#### SELECTED EXTRACT

Difference between revisions of "Salaspils"
Revision as of 02:09, 26 January 2012
Salaspils Concentration camp memorial complex, about 15km southeast of Riga, is a memorabilia for the people who died there during the Nazi regime in Latvia.
Salispils concentration camp (in Deutsche: Kurtenhof) was built by the Jewish labourers captured by the Nazis during 1941. Thousands of people including 12,000 children were held here, Jews, Russian POW, and political prisoners from the Baltic states. Most of the children were sent to the concentration camp without their parents and were used as involuntary blood donors for the German military hospitals.
The memorial consists of a museum and huge statues signifying the psychological, physical and emotional turmoil of the inhabitants. The life on the camp is shown by the statues namely, The Mother, The Humiliated, The Unbroken, and Solidarity. The barracks for children have a memorial adorned with toys and flowers. The barracks were all destroyed by the Germans. The solitude of the statues, the deserted camp and the toys, gives it a dreary feeling, makes one feel very humble of one's own existence.
Getting to the Salaspils in not very easy and needs a little effort on the traveler's part. But when one visits the place, every effort put into journey seems worth it.
Take a train from Riga is the best way of getting to Salaspils.
This is a beautiful walk through the green forest and should take you about 15-20 min.
There is an unpaved bicycle path from Riga to the memorial. Ask at the tourist information center and they will hand you the map.
There are several mini-buses which leave from Riga for Salaspils, at higher frequency during the day. But it is difficult to get from the Salaspils bus station to the memorial.
All in all this is an important reminder of history and deserves a visit, but this is a deserted place and having company is always advisable.
The statues and the museum are the two main attractions at this memorial. The barracks are all destroyed.
This place is neglected by the tourists and the officials, and need to be revived for the sake of the history. Because anyone who forgets the history is bound to live it again.

########
#### DATA EXTRACT

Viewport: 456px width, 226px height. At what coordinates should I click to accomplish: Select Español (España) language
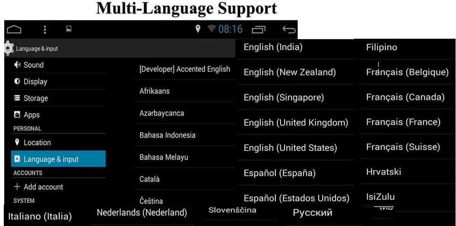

########

§ EXERCISE REQUIREMENTS
[a] Why does the Salaspils page advise having company when visiting the memorial? Answer in one to three sentences.
[b] Echo the Salaspils page word for word between "All in all this" and "are all destroyed.", inclusive.
The data stands apart from the Salaspils page and is unrelated to it.

§ RESULTS FOR THE EXERCISE
[a] The page advises having company because the memorial is a deserted place.

[b]
All in all this is an important reminder of history and deserves a visit, but this is a deserted place and having company is always advisable.
The statues and the museum are the two main attractions at this memorial. The barracks are all destroyed.